-------- MATERIAL TO PROCESS --------

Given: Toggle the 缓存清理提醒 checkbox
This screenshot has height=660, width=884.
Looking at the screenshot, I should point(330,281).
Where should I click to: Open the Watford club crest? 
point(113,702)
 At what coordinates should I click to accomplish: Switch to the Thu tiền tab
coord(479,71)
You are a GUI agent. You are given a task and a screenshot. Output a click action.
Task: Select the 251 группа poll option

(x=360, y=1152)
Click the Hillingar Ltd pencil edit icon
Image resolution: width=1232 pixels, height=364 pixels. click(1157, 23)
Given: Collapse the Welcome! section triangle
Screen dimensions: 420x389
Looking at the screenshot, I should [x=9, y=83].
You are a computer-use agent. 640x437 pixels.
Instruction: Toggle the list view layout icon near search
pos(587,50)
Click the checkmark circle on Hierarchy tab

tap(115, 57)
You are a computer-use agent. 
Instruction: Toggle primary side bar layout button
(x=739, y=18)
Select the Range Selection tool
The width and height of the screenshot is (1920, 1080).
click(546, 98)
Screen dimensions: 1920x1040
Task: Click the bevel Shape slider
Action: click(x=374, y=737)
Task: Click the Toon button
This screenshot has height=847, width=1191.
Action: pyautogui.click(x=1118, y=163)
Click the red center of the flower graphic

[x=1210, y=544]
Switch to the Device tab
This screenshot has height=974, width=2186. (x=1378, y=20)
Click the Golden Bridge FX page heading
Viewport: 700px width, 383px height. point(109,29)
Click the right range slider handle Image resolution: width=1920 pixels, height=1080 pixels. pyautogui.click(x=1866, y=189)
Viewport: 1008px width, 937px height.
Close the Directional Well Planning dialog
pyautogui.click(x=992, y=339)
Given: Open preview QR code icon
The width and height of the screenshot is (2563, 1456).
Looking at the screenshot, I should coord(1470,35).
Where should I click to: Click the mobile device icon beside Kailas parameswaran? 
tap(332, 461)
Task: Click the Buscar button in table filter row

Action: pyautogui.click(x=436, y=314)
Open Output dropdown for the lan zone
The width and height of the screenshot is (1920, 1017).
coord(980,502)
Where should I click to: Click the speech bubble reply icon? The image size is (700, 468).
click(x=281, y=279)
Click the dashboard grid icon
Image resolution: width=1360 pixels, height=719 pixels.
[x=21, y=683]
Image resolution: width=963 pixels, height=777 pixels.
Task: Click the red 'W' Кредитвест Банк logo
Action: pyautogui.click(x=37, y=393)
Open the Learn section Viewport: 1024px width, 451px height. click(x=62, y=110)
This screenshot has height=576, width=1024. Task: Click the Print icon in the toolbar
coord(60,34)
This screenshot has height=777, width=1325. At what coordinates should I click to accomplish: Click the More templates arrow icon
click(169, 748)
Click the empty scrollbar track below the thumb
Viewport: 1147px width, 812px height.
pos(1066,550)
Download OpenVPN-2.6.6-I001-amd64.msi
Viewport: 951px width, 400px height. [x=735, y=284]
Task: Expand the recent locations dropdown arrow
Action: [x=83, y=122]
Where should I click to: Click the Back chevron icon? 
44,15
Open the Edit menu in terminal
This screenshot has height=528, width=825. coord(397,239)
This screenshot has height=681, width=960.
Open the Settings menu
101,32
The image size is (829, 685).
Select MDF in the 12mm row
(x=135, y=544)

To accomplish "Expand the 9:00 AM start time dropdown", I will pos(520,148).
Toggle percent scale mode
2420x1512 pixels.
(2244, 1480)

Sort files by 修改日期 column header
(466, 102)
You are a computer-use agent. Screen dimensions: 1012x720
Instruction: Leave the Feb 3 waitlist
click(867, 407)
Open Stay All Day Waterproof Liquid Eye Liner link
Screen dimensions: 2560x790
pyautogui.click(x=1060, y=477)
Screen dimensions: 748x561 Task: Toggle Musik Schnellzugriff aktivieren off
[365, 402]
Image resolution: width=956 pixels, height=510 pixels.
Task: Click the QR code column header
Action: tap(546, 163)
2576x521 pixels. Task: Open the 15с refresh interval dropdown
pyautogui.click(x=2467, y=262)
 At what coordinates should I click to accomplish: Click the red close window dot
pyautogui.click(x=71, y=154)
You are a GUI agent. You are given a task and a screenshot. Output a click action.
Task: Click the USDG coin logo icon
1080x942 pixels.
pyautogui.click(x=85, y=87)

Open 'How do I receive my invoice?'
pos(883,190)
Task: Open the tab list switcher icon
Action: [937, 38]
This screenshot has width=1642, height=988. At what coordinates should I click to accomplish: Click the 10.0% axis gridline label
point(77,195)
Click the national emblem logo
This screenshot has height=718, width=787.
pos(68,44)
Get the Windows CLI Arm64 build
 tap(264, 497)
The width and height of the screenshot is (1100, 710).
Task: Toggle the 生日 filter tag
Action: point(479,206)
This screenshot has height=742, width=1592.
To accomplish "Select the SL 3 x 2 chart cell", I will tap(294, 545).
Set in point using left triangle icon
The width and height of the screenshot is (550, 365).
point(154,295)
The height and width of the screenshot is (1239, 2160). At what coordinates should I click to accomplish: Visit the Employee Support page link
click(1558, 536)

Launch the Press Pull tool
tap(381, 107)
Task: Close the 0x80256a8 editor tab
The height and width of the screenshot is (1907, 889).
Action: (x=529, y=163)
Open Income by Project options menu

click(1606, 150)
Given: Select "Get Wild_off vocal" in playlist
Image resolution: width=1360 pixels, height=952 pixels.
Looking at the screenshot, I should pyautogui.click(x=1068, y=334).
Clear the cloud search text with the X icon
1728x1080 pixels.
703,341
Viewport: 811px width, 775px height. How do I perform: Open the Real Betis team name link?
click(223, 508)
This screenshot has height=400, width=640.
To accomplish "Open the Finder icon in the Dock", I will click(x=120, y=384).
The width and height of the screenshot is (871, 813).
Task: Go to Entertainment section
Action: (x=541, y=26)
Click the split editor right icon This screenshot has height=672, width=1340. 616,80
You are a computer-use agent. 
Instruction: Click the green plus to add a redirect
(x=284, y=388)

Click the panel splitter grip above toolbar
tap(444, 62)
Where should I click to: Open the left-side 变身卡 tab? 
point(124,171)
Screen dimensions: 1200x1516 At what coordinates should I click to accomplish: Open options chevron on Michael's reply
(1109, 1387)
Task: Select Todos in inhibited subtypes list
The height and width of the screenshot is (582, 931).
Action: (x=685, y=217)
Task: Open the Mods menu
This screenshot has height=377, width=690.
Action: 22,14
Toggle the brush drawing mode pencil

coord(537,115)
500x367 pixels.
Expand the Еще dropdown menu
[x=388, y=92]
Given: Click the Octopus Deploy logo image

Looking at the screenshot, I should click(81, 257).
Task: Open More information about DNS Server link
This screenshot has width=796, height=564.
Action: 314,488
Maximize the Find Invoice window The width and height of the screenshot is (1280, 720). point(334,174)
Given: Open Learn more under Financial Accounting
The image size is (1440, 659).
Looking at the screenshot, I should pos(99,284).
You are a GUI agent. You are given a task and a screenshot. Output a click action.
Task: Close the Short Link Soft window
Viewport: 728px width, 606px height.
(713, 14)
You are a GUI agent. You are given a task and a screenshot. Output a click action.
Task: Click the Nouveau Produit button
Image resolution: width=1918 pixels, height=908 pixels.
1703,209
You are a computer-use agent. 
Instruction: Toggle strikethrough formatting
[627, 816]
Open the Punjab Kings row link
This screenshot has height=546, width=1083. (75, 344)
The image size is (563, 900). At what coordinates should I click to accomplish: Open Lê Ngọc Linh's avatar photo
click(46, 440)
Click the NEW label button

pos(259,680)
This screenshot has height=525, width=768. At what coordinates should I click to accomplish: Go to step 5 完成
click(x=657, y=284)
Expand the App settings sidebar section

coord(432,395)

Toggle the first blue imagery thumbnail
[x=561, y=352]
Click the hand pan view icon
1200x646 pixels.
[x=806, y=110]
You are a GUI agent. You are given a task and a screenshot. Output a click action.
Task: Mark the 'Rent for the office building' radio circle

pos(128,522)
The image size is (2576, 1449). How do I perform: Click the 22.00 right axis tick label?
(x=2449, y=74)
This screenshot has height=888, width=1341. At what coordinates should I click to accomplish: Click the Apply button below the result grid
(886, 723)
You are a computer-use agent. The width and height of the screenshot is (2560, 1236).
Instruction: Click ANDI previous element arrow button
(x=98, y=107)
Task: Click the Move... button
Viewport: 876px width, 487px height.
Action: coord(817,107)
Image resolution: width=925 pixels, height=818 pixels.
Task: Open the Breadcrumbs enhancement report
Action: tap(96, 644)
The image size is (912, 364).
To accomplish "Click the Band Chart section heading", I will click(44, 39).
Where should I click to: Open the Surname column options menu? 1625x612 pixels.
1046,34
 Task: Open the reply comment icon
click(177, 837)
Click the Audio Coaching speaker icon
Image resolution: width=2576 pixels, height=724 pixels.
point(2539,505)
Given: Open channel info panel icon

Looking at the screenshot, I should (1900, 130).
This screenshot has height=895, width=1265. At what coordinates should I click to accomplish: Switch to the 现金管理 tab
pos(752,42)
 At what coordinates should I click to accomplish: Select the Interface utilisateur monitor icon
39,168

--------

== DIRECTIONS ==
Copy the lines from the records word for word, beginning at the line that contains "Click the checkmark circle on Hierarchy tab" and ending with the line that contains "coord(980,502)".

== WRITTEN REPLY ==
Click the checkmark circle on Hierarchy tab

tap(115, 57)
You are a computer-use agent. 
Instruction: Toggle primary side bar layout button
(x=739, y=18)
Select the Range Selection tool
The width and height of the screenshot is (1920, 1080).
click(546, 98)
Screen dimensions: 1920x1040
Task: Click the bevel Shape slider
Action: click(x=374, y=737)
Task: Click the Toon button
This screenshot has height=847, width=1191.
Action: pyautogui.click(x=1118, y=163)
Click the red center of the flower graphic

[x=1210, y=544]
Switch to the Device tab
This screenshot has height=974, width=2186. (x=1378, y=20)
Click the Golden Bridge FX page heading
Viewport: 700px width, 383px height. point(109,29)
Click the right range slider handle Image resolution: width=1920 pixels, height=1080 pixels. pyautogui.click(x=1866, y=189)
Viewport: 1008px width, 937px height.
Close the Directional Well Planning dialog
pyautogui.click(x=992, y=339)
Given: Open preview QR code icon
The width and height of the screenshot is (2563, 1456).
Looking at the screenshot, I should coord(1470,35).
Where should I click to: Click the mobile device icon beside Kailas parameswaran? 
tap(332, 461)
Task: Click the Buscar button in table filter row

Action: pyautogui.click(x=436, y=314)
Open Output dropdown for the lan zone
The width and height of the screenshot is (1920, 1017).
coord(980,502)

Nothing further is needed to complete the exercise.